そんなタイミングで、高校時代からの同期で、現在リベドール博多の代表を務めている仲間から、「一緒にサッカークラブを立ち上げないか」と声を掛けてもらいました。
その仲間は、イングランド・プレミアリーグを観る中で、地域の人たちがクラブを応援し、勝敗に一喜一憂しながら、日々の活力や感動をもらっている姿に強く惹かれたそうです。そして、「福岡にも、誰かの日常を支えたり、前向きな気持ちになれたりするようなクラブをつくりたい」という想いを持つようになったと聞きました。
その話をきっかけに、それまで自分の中にあったサッカーという原点が、誰かにとっての力になるのかもしれない。そう思った時、「この挑戦をやってみたい」という気持ちが自然と湧いてきて、仲間とともにリベドール博多を立ち上げることを決めました。

ゼロから始まった、長く愛されるクラブへの道
クラブを立ち上げることが決まってからは、何カ月もミーティングを重ね、「どんなクラブにしたいのか」「どんな方向に進んでいきたいのか」を何度も話し合いました。
その中で、当時から二人の中で共通していたのが、「これからは、自分たちの活動や想いを、自分たちの言葉で届けていくことが大切になる」という考えでした。
そこで、クラブ発足初日にYouTubeチャンネルを開設し、活動の様子を発信し始めました。
選手が集まり、練習を重ね、少しずつクラブの形ができていく。
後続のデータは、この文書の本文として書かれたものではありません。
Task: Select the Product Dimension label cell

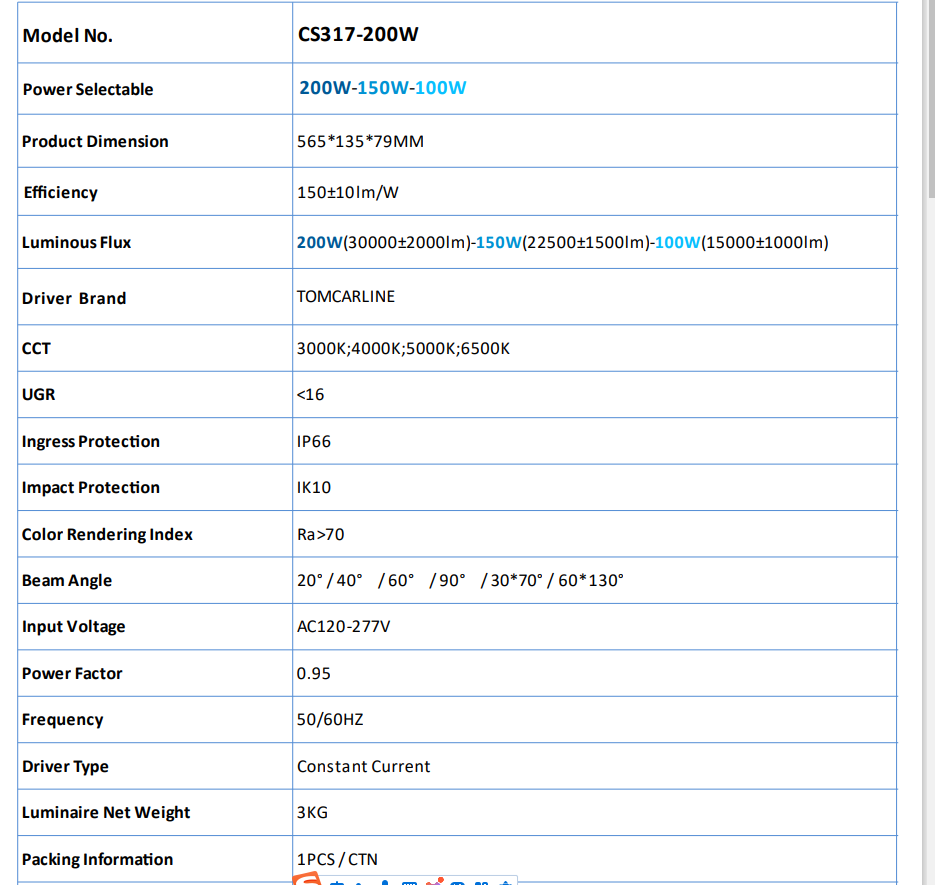Action: point(95,141)
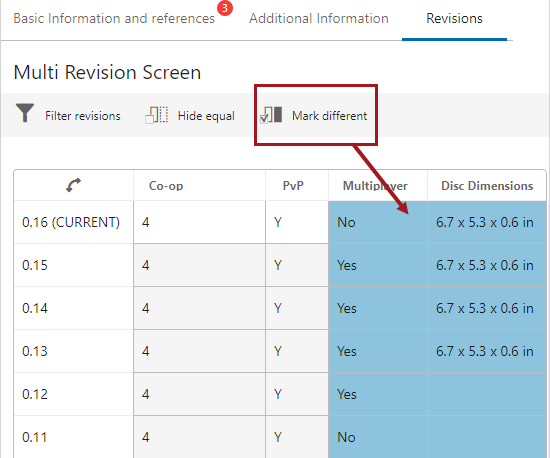Select revision 0.15 row label

[x=35, y=265]
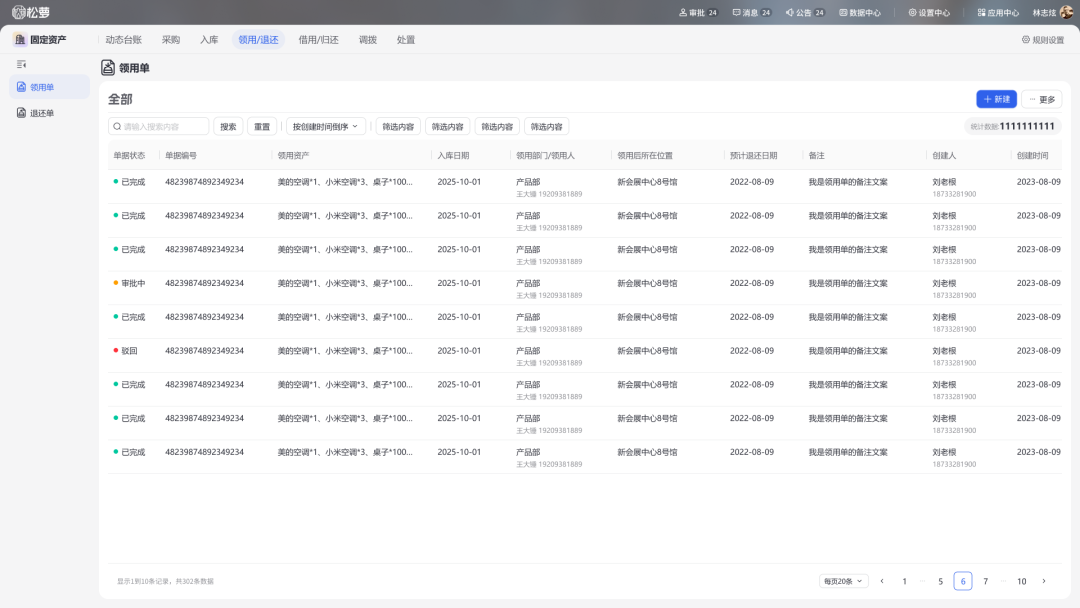The width and height of the screenshot is (1080, 608).
Task: Open 应用中心 app grid
Action: (x=997, y=13)
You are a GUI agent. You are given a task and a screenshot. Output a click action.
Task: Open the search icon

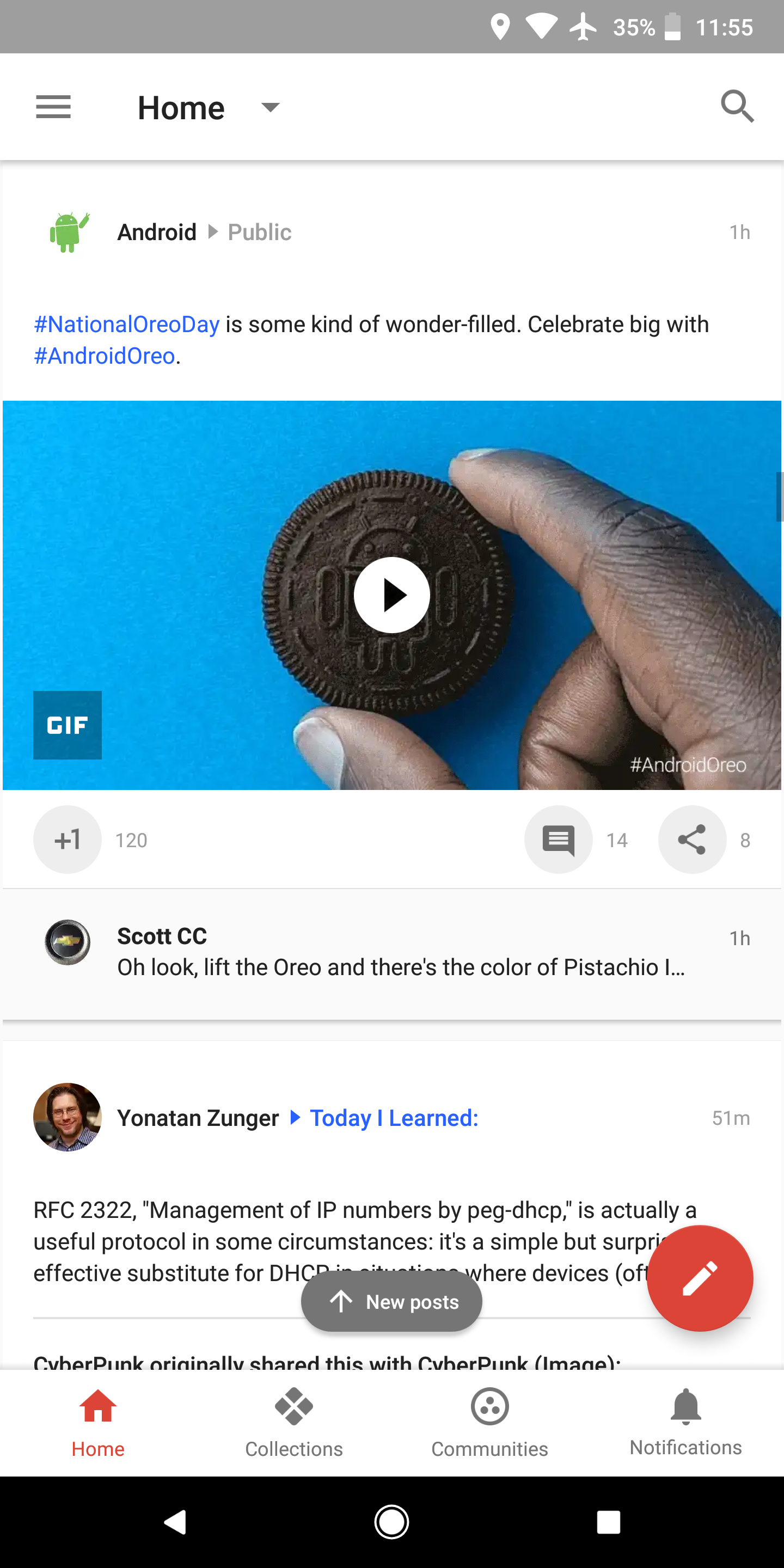[x=737, y=107]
最初から完成されたクラブを見せるのではなく、何もないところから挑戦し、悩みながら成長していく。その等身大の姿を、一つひとつ届けてきたことが、現在のリベドール博多の土台になっていると感じています。
クラブは福岡地区リーグ5部からスタートし、Jリーグを頂点とすると、そこから数えてJ12にあたるカテゴリーから歩み始めました。現在は順調に昇格を重ね、福岡地区リーグ2部まで上がってきています。
そうしたクラブの成長の過程や日々の活動を発信し続けてきたことで、取材のお声がけをいただくなど、少しずつクラブを知っていただける機会も増えてきました。
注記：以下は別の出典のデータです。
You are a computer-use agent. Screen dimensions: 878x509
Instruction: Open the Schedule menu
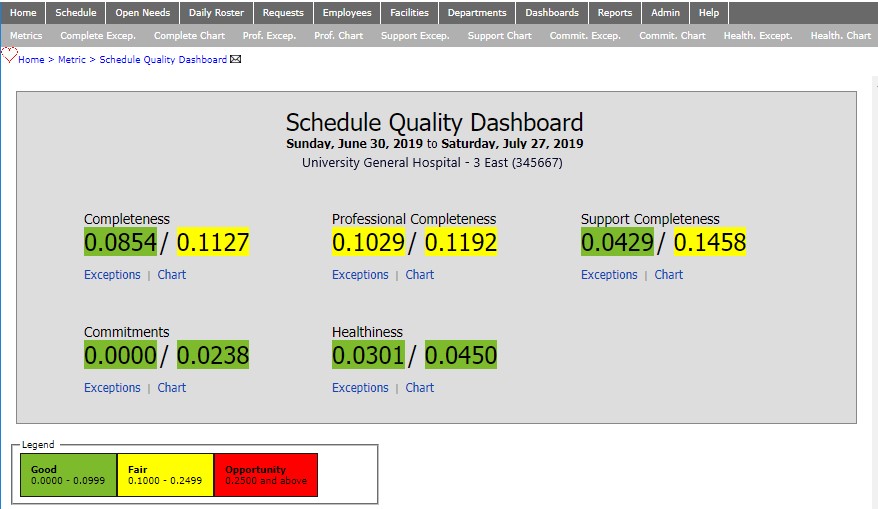(x=76, y=13)
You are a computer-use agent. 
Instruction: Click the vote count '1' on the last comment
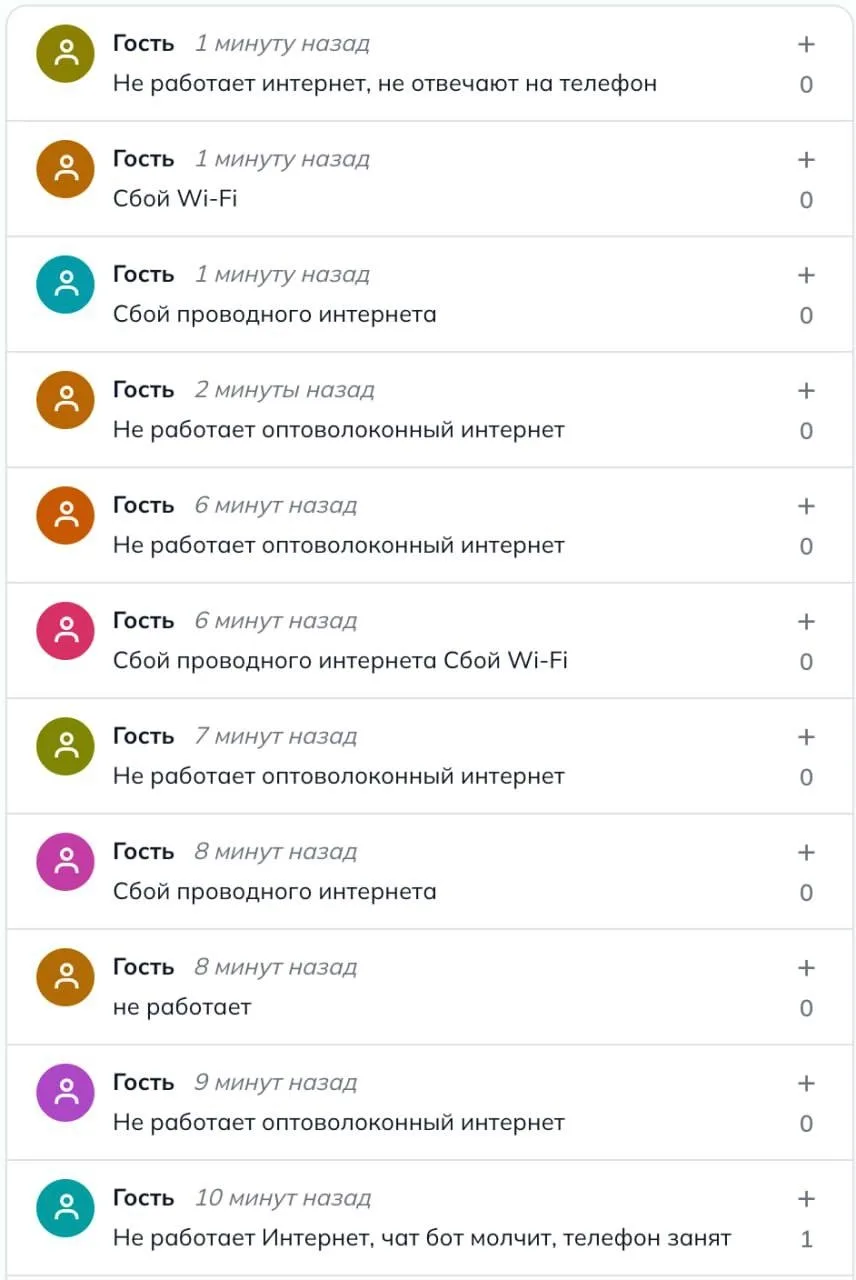806,1239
また、練習に向かう途中で、隣のコートで活動していたU-15世代の選手たちから声を掛けてもらったり、地方出身の選手が地元に帰った際に、子どもたちから声を掛けてもらったりする機会も増えています。
選手一人ひとりの存在が、地域の子どもたちにとって憧れや目標になっている。そのことを実感した時に、クラブが届けているものは、ただ画面の中の情報ではなく、人と人とのつながりを生み出しているんだと感じています。
私たちにとって、カテゴリーを上げること自体がゴールではありません。
Jリーグという目標に向かう中で、その過程を使って少しずつクラブの認知を広げ、地域とのつながりを深めながら、しっかりとした土台を築いていく。その積み重ねが、長く愛されるクラブへと成長していくために必要な時間だと考えています。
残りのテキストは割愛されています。